Komisi Pemberantasan Korupsi (KPK) menemukan adanya indikasi jaringan kartel dalam program subsidi beras bagi masyarakat miskin (raskin). Indikasi itu diperoleh berdasarkan hasil kajian Direktorat Penelitian dan Pengembangan KPK yang menemukan beragam masalah dalam penyaluran beras raskin dari sektor hulu hingga hilir. Kasus ini memiliki kesamaan dengan kasus sapi.
Menurut KPK, praktik kartel dalam program raskin dipicu oleh lemahnya mekanisme pendistribusian beras. KPK menemukan adanya jaringan pedagang dan tengkulak yang mengumpulkan beras raskin untuk dijual kembali ke pasaran. Tengkulak punya jaringan yang sudah mirip kartel.
Di sisi lain, KPK juga menganggap program subsidi ini tidak efektif karena tidak memenuhi 6T, yaitu tepat sasaran, tepat jumlah, tepat waktu, tepat harga, dan tepat administrasi.Hal itu tampak pada persoalan pendataan rumah tangga sasaran penerima manfaat (RTS-PM) yang diperoleh Badan Pusat Statistik (BPS) tidak melibatkan pemerintah daerah. Akibatnya, terjadi ketidaksesuaian data, sehingga penerima subsidi beras tidak tepat sasaran.

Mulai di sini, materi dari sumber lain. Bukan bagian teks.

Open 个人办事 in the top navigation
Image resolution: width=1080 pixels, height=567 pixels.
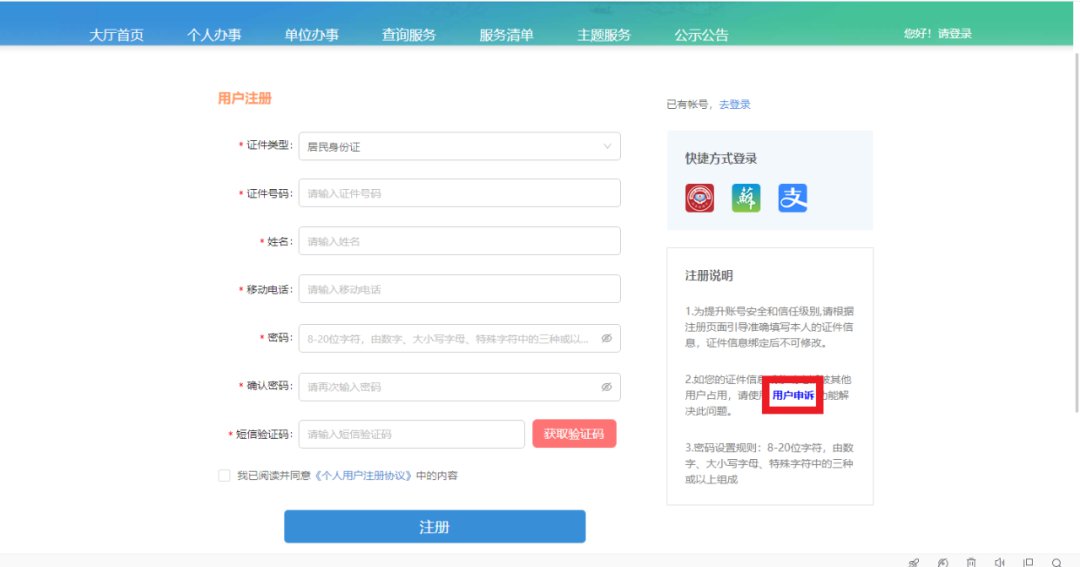[x=214, y=35]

Selain itu, menurut KPK, jatah beras per bulan sebanyak 15 kg per kepala keluarga seringkali meleset. Ada sejumlah daerah yang mendistribusikan beras di bawah 15 kg dengan berbagai alasan.
Begitu pula soal alokasi anggaran untuk beras raskin yang cenderung mengalami peningkatan dari tahun ke tahun, padahal jumlah RTS-PM diklaim menurun. Pada tahun 2013, alokasi anggaran raskin Rp 21,4 triliun untuk 15 juta RTS-PM dari sebelumnya Rp 19,3 triliun pada tahun 2012, dan Rp 16,3 triliun pada tahun 2011 untuk masing-masing 17 juta RTS-PM.
Indikasi adanya kartel raskin dan penyimpangan alokasi raskin di lapangan (jika benar) sungguh ironis karena ternyata program untuk rakyat miskin pun diboncengi kartel.
Jika temuan KPK benar, hal itu sangat mencabik-cabik rasa keadilan, terutama keadilan bagi kaum miskin, yang selama ini memang sudah tertindas.
Untuk mengatasi gurita kartel dalam raskin, semua perlu memberikan dukungan dan kerja sama dalam memberantasnya.Ada baiknya semua pihak, baik pemerintah maupun masyarakat untuk mendukung upaya-upaya KPK lebih lanjut terkait indikasi kartel raskin dan penyimpangan alokasi raskin di lapangan.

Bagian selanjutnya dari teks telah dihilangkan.